Look at that data! It's messy:
- Missing values (NaN)
- Duplicate rows
- Inconsistent department names
- Probably some outliers too

**Don't panic!** This is exactly the kind of data you'll encounter in real research. By the end of this block, we'll have it sparkling clean and ready for analysis.

But first, let's learn the tools we need...

---

# Part 1: NumPy Fundamentals 🔢

## Why NumPy?

NumPy (Numerical Python) is the foundation of the Python data science ecosystem. It provides:
- **Speed**: Operations are implemented in C, making them much faster than pure Python
- **Memory efficiency**: Arrays use less memory than Python lists
- **Vectorization**: Perform operations on entire arrays at once

Let's see the speed difference:

In [None]:
import time

# Create large datasets
n_elements = 1000000
python_list = list(range(n_elements))
numpy_array = np.array(python_list)

# Time Python list operation
start_time = time.perf_counter()
python_result = [x * 2 for x in python_list]
python_time = time.perf_counter() - start_time

# Time NumPy operation
start_time = time.perf_counter()
numpy_result = numpy_array * 2
numpy_time = time.perf_counter() - start_time

print("--- Performance ---")
print(f"🐌 Python list: {python_time:.4f} seconds")
print(f"🚀 NumPy array: {numpy_time:.4f} seconds")
print(f"⚡ NumPy is {python_time/numpy_time:.1f}x faster!")

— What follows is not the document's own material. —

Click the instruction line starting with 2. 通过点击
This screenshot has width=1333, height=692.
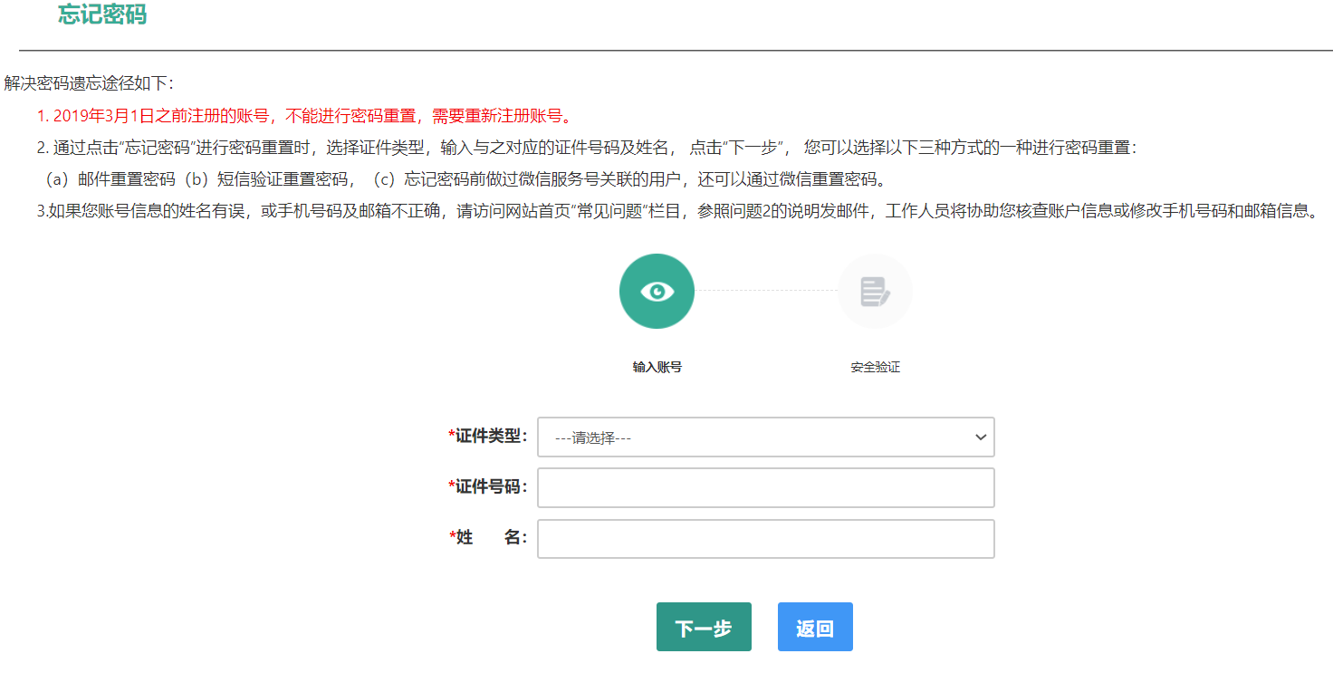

# --- Memory Usage Comparison ---

# Python list memory calculation (more accurately, the memory of the list object itself
# plus the memory of the integer objects it points to)
# This is a good approximation without iterating over every element.
# On a 64-bit system, a standard integer object is 28 bytes.
# We also have to account for the list object itself and the pointers.
# A simpler, more direct approach is to show the difference
# in how memory is stored.
python_list_mem_approx = sys.getsizeof(python_list) + n_elements * sys.getsizeof(python_list[0])
numpy_array_mem = numpy_array.nbytes

print("\n--- Memory Usage ---")
print(f"🧠 Python list memory: {python_list_mem_approx / 1024 / 1024:.2f} MB (approx.)")
print(f"🧠 NumPy array memory: {numpy_array_mem / 1024 / 1024:.2f} MB")
print(f"💡 NumPy uses {python_list_mem_approx / numpy_array_mem:.1f}x less memory!")

# --- Conclusion ---
print("\nThis is why we use NumPy for numerical computing! It's both faster and more memory-efficient.")

## Creating NumPy Arrays

There are several ways to create NumPy arrays:

In [None]:
# From a Python list
coffee_consumption = np.array([3.2, 4.1, 2.8, 5.0, 3.7])
print(f"☕ Coffee consumption: {coffee_consumption}")
print(f"Type: {type(coffee_consumption)}") # numpy n-dimensional array object

# Create arrays with specific values
zeros = np.zeros(5)  # Array of zeros
ones = np.ones(3)    # Array of ones
range_array = np.arange(1, 8)  # Range from 1 to 7 (like range() but NumPy)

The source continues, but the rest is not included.